On this date in 1735, John Adams, who became the second U.S. president, was born to John Adams Sr. and Susanna Boylston Adams on a farm in Braintree (now Quincy), Mass. Harvard-educated, he chucked ministerial studies for the law. In his Works, he wrote, “People are not disposed to inquire for piety, integrity, good sense or learning in a young preacher, but for stupidity (for so I must call the pretended sanctity of some absolute dunces), irresistible grace, and original sin.” He married Abigail Smith, who later fruitlessly urged him to “remember the ladies” in the Constitution. Their son, John Quincy Adams, became the sixth U.S. president.

A revolutionary, John Adams opposed the Stamp Act, was a delegate at the First and Second Continental Congresses and proposed George Washington as commander of the military. Adams seconded the motion for the Declaration of Independence. He was also a diplomat. Adams carefully studied religion. According to the biography by his somewhat orthodox grandson, he was “very much in the mold accepted by the Unitarians of New England,” while other historians put him squarely in the deist camp. Later in life he joined the Unitarian Church.

Adams wrote Thomas Jefferson: “Twenty times in the course of my late readings, I have been on the point of breaking out, ‘This would be the best of all worlds if there were no religion in it!’ ” But Adams qualified that by adding, “Without religion, this world would be something not fit to be mentioned in polite company — I mean hell.”

Adams didn’t believe in miracles or prophecies, eternal damnation or demonic possession and wrote a History of the Jesuits as an exposé.
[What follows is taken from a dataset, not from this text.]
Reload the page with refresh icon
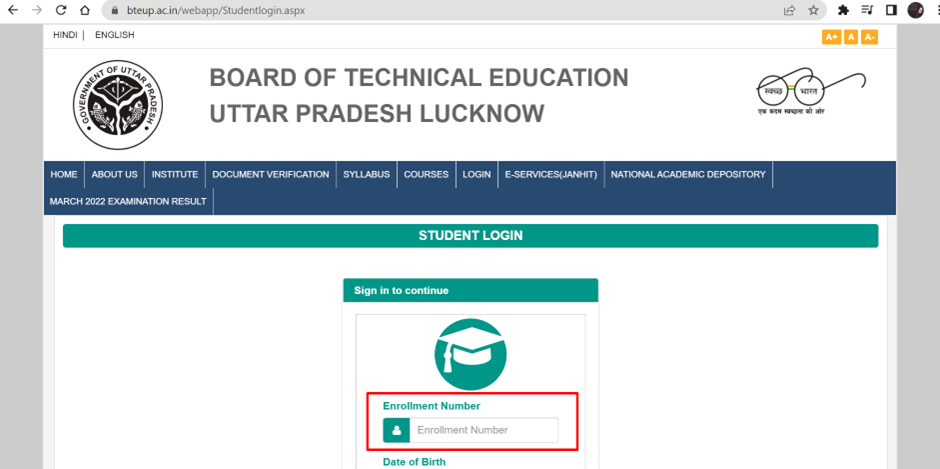[x=60, y=10]
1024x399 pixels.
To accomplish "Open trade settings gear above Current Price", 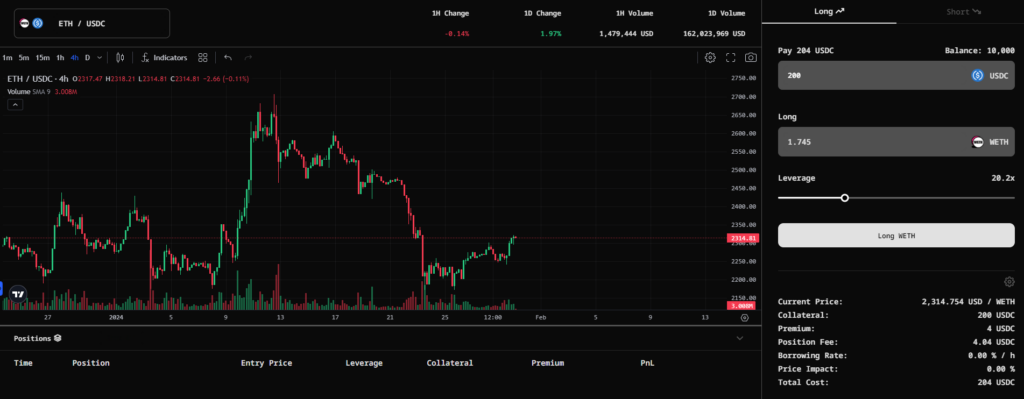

In the Massachusetts constitutional conventions of 1779 and 1820, he fought to separate church and state, a reform adopted after his death.

“Although both Jefferson and Adams denied the miracles of the Bible and the divinity of Christ, Adams always retained a respect for the religiosity of people that Jefferson never had; in fact, Jefferson tended in private company to mock religious feelings.” (Friends Divided: John Adams and Thomas Jefferson by Gordon S. Wood, 2017)

Adams believed in an afterlife for emotional reasons. “If I did not believe in a future state, I should believe in no God,” he wrote Jefferson. Adams wrote a three-volume treatise on the U.S. Constitution. He was vice president under Washington from 1788-96 and was elected president in 1796, serving one term. Although he and Jefferson died on the same day, July 4, 1826, Adams’ dramatic dying words were “Jefferson lives.” D. 1826.